I have no experience personally, with dentures QS, I only know that most people find there is nothing like your real teeth. I wish you luck as you take the plunge!  I know only two denture ditties, and I will get them out of the way right now:

"Her teeth were like stars....they came out at night" 

and  "Be true to your teeth...and they will never be false to you."


----------



## Lon (Sep 21, 2014)

I am 80 and have worn a full set of dentures since age 24 when my teeth were kicked out . I am only on my second set in all this time and am quite comfortable in using and wearing them as I am told by others how good they look. I do apply a small dab of denture adhesive to ensure no slipping.Like any prosthesis, there is a getting used to time. Mine was just a matter of weeks.


----------



## QuickSilver (Sep 21, 2014)

I know that my bottom plate was poorly made and il fitting... but the dentist that made them didn't want any more to do with me once he put the teeth in my mouth.. He wouldn't even let me come in to have them adjusted..  So I've put up with them for 7 years.. I know that my speech is not like it should be.. especially the letter "S"...   I also don't chew my food very well as I only have 7 top teeth and no molars.   But I was so traumatized by the bottoms that I have put off getting the tops.. BUT.. I did some research and found that there is a dental specialty called Prostadontia..   they specialize in Dentures, partials, bridges and implants.. So I am hoping for the best.   BUT I am aprehensive to say the least.


----------



## drifter (Sep 21, 2014)

I had twelve teeth when I got my dentures. I was 31 y/o and all my teeth were leaning and hurting all the time. My breakin period lasted about 60 days, while my gums healed and stitches removed. I've had two sets. No problems.


----------



## Ina (Sep 21, 2014)

I know you don't want to hear this, but at 62 I still all my teeth except for my wisdom teeth.  But since I am all narled up with arthritis, and in a wheelchair most of the time, I guess it almost balances out. :wave:


----------



## GeorgiaXplant (Sep 21, 2014)

Quick, if you find yourself sitting in a dentist's chair and not connecting with the dentist, call it a consultation and find somebody else! Bad dentistry is unforgiveable and bad dentists practice bad dentistry! I love my dentist. When I asked her why she became a dentist she said it was because she had a bad experience as a child with a mean dentist and only learned as an older teen that they aren't all like that. She wanted to be a good dentist who cared about her patients. She is a good dentist and she does care. So glad she's much younger than I so that I won't outlive her


----------



## QuickSilver (Sep 21, 2014)

My prostadontist is very young too... but she is board Certified and teached Prostadontia at the University.  She seems thorough and caring..  I will have to see.  How do you ever know until they prove otherwise..  To me.... it's a crap shoot

Funny thing about that other dentist.  I went to him for a few years and he was fine.. It was just until he did my dentures that he turned into a creep.  I think it's because he wasn't going to make any more money off me so he didn't care.


----------



## grannyjo (Sep 21, 2014)

The upper plate is the easiest to grow accustomed to fairly easily. 

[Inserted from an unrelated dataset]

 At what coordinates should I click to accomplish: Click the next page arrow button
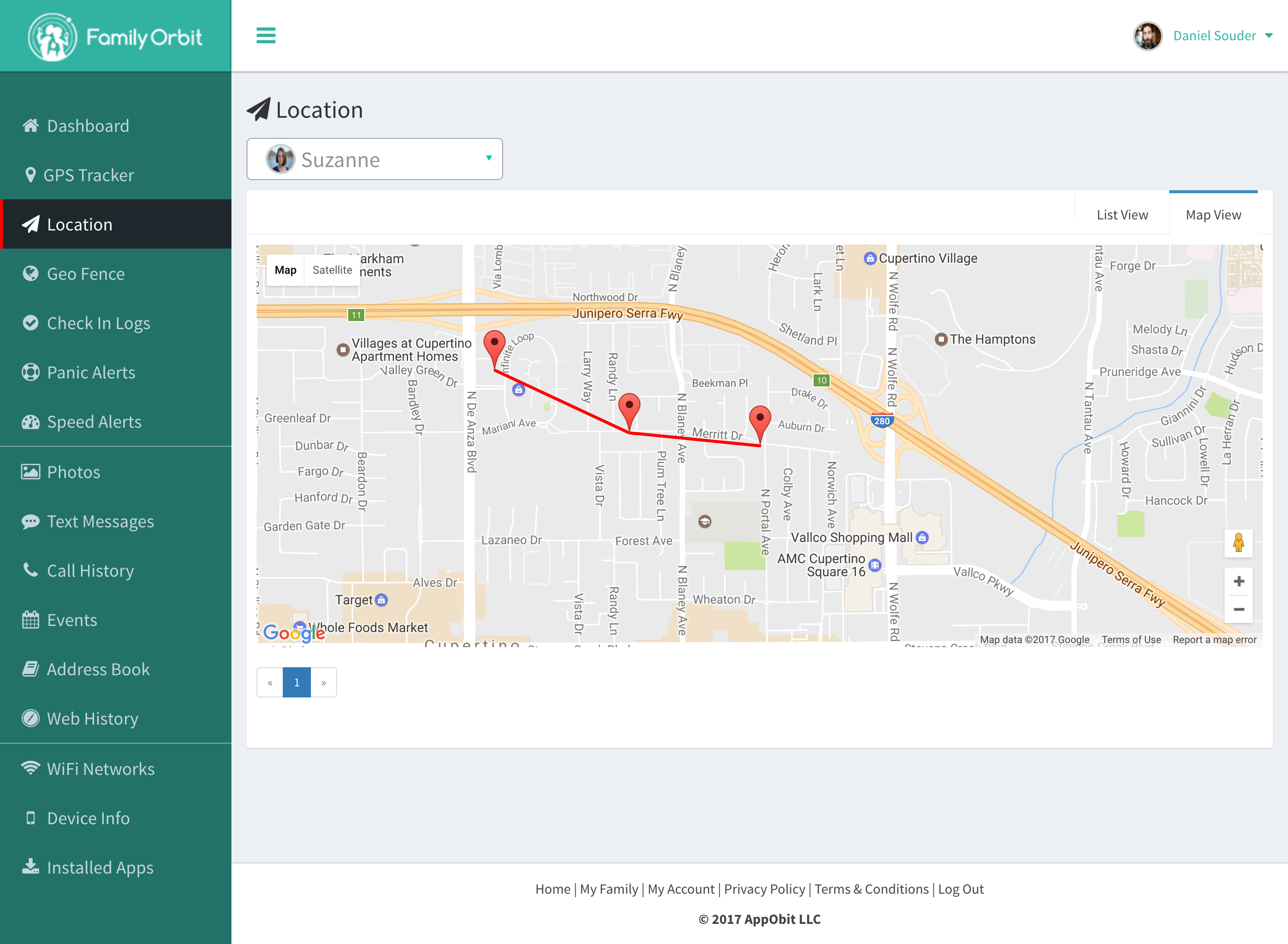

The lower plate,  because you don't have the same spatial area to provide a grip is more problematic.  

I've had a full upper since I was 20, which caused me no problems,  then gradually,  over the years, the bottom teeth have failed also.  

Went through the partial lower plate,  just replacing the back teeth.  Mildly uncomfortable,  but wearable for most of the time

At the moment,  I have just three remaining lower teeth, onto which the lower denture plate grips via those remaining teeth.  It is not very comfortable, and I would prefer to have no teeth at all for that reason.

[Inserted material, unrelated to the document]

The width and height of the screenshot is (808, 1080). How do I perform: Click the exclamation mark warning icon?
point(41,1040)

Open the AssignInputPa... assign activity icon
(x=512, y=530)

I have found that the bulk of the lower denture is the problem for me - just too much  "stuff"  intruding into my tongue space.


----------



## QuickSilver (Sep 22, 2014)

grannyjo said:


> The upper plate is the easiest to grow accustomed to fairly easily.
> 
> The lower plate, because you don't have the same spatial area to provide a grip is more problematic.
> 
> ...



I suppose I am fortunate in the respect that I have worn a full bottom plate for 7 years... I'm used to it.   I was concerned about the upper plate because it covers the roof of the mouth.  I was wondering if that was annoying or perhaps causes gagging.  I gag easily.. This thread however is easing my concerns.


----------



## Vivjen (Sep 22, 2014)

I have a great dentist!
i had two implants; top, middle two; but after a few years I had to have them out; not enough bone mass.
i now have a partial upper plate, and it a ring, rather than solid, so I can still taste on the roof of my mouth....brilliant!

Apparently it is a method originating in Sweden, and not used much here...


----------



## GeorgiaXplant (Sep 22, 2014)

Quick, put your concern aside! I can assure you that there's no problem whatsoever with the top plate interfering with taste or causing gagging. I think you'll be pleased and surprised.


----------



## QuickSilver (Sep 22, 2014)

Thank you so much.   I have been putting off this decision for years because of my bad experience with the bottom.  I had 11 teeth including two wisdom teeth pulled all at once and the temporary plate stuck on top.  I was in bed for an entire week and miserable for two weeks.   I don't think the 7 teeth I have left on top will be that much of a problem as they are loose as it is.  Only thing keeping them in are the bridges and caps. 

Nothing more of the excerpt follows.